Spain passes law allowing people to freely change gender from age 16

After months of sometimes heated debate within the ruling left-wing, Spanish MPs on Thursday gave final approval to a law allowing people to freely change their gender from the age of 16, at a time when other European countries are holding back on this controversial subject.

The so-called 'transgender law', which is the battle horse of the radical left-wing party Podemos, an ally of the Socialists in Pedro Sánchez's government, allows people to change their gender on their identity papers by means of a simple administrative declaration from the age of 16.

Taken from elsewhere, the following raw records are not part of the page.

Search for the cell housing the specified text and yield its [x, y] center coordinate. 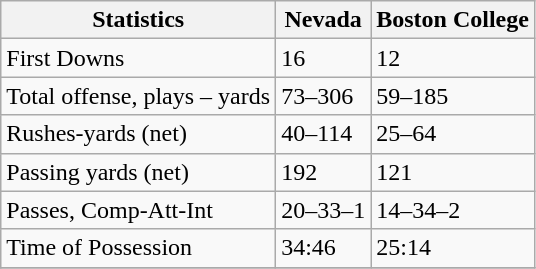
40–114 [324, 134]
121 [453, 172]
34:46 [324, 248]
25:14 [453, 248]
12 [453, 58]
59–185 [453, 96]
First Downs [138, 58]
14–34–2 [453, 210]
20–33–1 [324, 210]
Nevada [324, 20]
16 [324, 58]
Boston College [453, 20]
Statistics [138, 20]
73–306 [324, 96]
Total offense, plays – yards [138, 96]
Passes, Comp-Att-Int [138, 210]
Passing yards (net) [138, 172]
Rushes-yards (net) [138, 134]
Time of Possession [138, 248]
192 [324, 172]
25–64 [453, 134]
From the cell containing the given text, extract its center point as [x, y] coordinate. 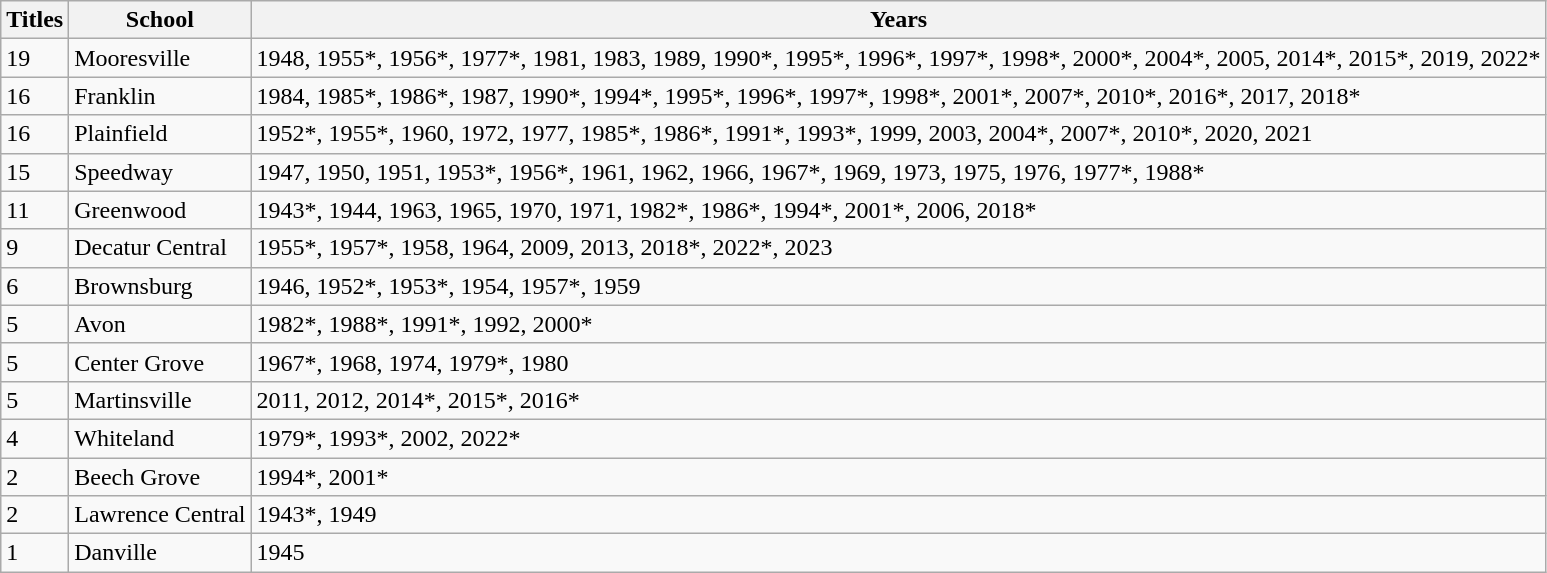
6 [35, 286]
1943*, 1949 [898, 515]
1994*, 2001* [898, 477]
Titles [35, 20]
Danville [160, 553]
1952*, 1955*, 1960, 1972, 1977, 1985*, 1986*, 1991*, 1993*, 1999, 2003, 2004*, 2007*, 2010*, 2020, 2021 [898, 134]
Years [898, 20]
Plainfield [160, 134]
1967*, 1968, 1974, 1979*, 1980 [898, 362]
Mooresville [160, 58]
Brownsburg [160, 286]
Franklin [160, 96]
Martinsville [160, 400]
Center Grove [160, 362]
1955*, 1957*, 1958, 1964, 2009, 2013, 2018*, 2022*, 2023 [898, 248]
1947, 1950, 1951, 1953*, 1956*, 1961, 1962, 1966, 1967*, 1969, 1973, 1975, 1976, 1977*, 1988* [898, 172]
School [160, 20]
1979*, 1993*, 2002, 2022* [898, 438]
Speedway [160, 172]
19 [35, 58]
1948, 1955*, 1956*, 1977*, 1981, 1983, 1989, 1990*, 1995*, 1996*, 1997*, 1998*, 2000*, 2004*, 2005, 2014*, 2015*, 2019, 2022* [898, 58]
1 [35, 553]
Avon [160, 324]
9 [35, 248]
4 [35, 438]
1945 [898, 553]
1943*, 1944, 1963, 1965, 1970, 1971, 1982*, 1986*, 1994*, 2001*, 2006, 2018* [898, 210]
Lawrence Central [160, 515]
11 [35, 210]
Whiteland [160, 438]
Beech Grove [160, 477]
1946, 1952*, 1953*, 1954, 1957*, 1959 [898, 286]
Decatur Central [160, 248]
Greenwood [160, 210]
1984, 1985*, 1986*, 1987, 1990*, 1994*, 1995*, 1996*, 1997*, 1998*, 2001*, 2007*, 2010*, 2016*, 2017, 2018* [898, 96]
1982*, 1988*, 1991*, 1992, 2000* [898, 324]
2011, 2012, 2014*, 2015*, 2016* [898, 400]
15 [35, 172]
Find where the given text appears and provide that cell's center as [x, y] coordinate. 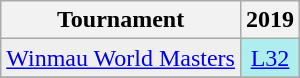
Winmau World Masters [121, 58]
L32 [270, 58]
2019 [270, 20]
Tournament [121, 20]
From the cell containing the given text, extract its center point as [X, Y] coordinate. 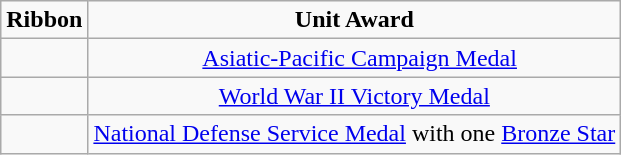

Up to now, transgender people needed a medical diagnosis by several doctors of gender dysphoria, which is the psychological condition of feeling mismatched with one’s biological sex and gender identity.

They also had to prove that they had undergone hormone treatment for at least two years.

The bill - adopted by 191 votes to 60 with 91 abstentions - also extends this right to 14-16-year-olds, provided they are accompanied in the procedure by their legal guardians, and to 12-14-year-olds, if they get the green light from the court.

Spain thus joins the few countries in the world that allow gender self-determination via a simple declaration, following the example of Denmark, the first country to grant this right in Europe to transgender people in 2014.

"Today we have taken a giant step forward" by recognising the "free determination of gender identity", said Podemos Equality Minister Irene Montero.

Carla Antonelli, the first trans woman to serve as a Spanish lawmaker, called the vote "a historic day".

"We have always been on the right side of history and today justice has been done," she tweeted.

The bill also sparked deep political divisions within the country’s left-wing coalition government, driving a wedge between activists in its powerful feminist lobby and LGBTQ+ rights campaigners.

Maria Jesus Moro, a member of the opposition Popular Party, made a last-minute appeal to lawmakers to vote against the law.

"We've all heard about countries backtracking because they now realise they were too hasty and it has caused a lot of suffering. Let's not go through the same thing," she said.

The legislation comes as other countries in Europe have started to backtrack when it comes to transgender rights and access to medical care.

Last year in Sweden, authorities limited access to hormonal therapy for minors except in very rare circumstances.

In France, the country’s Academy of Medicine called for “great medical caution” when it came to giving young patients hormonal treatment.

And the UK last month blocked Scotland’s gender recognition bill that would have allowed adults to change their gender markers through self-declaration if it was invoked.